Reserve Bank of Australia Governor Philip Lowe has said he never promised interest rates would not increase before 2024, insisting his statements were “conditional” on the economy.
The RBA boss has come under fire in recent months for the comments made in 2021, given the rate has gone up five times consecutively this year.
Australia’s economy has however bounced back from the pandemic better than anticipated, with unemployment at near record lows.
During his opening statement at the Standing Committee on Economics on Friday, Mr Lowe sought to downplay concerns his comments were made as a promise.
“Previously the RBA had forecasted the damaging effects of the pandemic on our economy would be long lasting and as a result inflation would stay low,” he said in Canberra.
“And on that basis we had expected interest rates would remain low for some years.”
Mr Lowe admitted going forward the Central Bank will change the way it handles communications with internal reviews underway.
He conceded Australians may have taken the statements as conditional.
“I am frequently reminded that many people interpreted our previous communication as a promise or as a commitment that interest rates would not increase until 2024,” he said.

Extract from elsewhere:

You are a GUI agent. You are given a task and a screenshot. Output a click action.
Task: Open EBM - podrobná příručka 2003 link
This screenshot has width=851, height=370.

“This was despite our statements on interest rates always being conditional on the state of the economy.
“And this conditionality often got lost in the messaging.
“We are currently working through the implications of this for our future approach to forward guidance and for communication more generally.”
Mr Lowe also conceded the economic outlook for the future is bleak, citing uncertain situations in the United States, Europe and China.
“The outlook for the global economy next year is quite weak,” he said.
Earlier this month the RBA hiked the rate by 50 basis points to 2.35 per cent.
Shortly after the rate decision was handed down, Greens Senator Nick McKim pulled Mr Lowe up on the comments he made last year, arguing he got it “badly wrong”.
“Last year Dr Lowe effectively told Australians interest rates wouldn’t go up until 2024, he’s now presiding over a Reserve Bank that’s just putting interest rates up through the roof,” Mr McKim told Nine.
Nationals Senator Matt Canavan echoed the calls from Mr McKim, saying Mr Lowe should have departed the first time rates increased.
“The Reserve Bank failed, there is no doubt about that,” Mr Canavan said.
“I think this RBA Governor should have gone when he promised to not raise rates until 2024 and now he’s broken that promise five times – people took on debt based on what the Governor said, there has to be accountability.
“It would be better to have a fresh start, get new leadership.”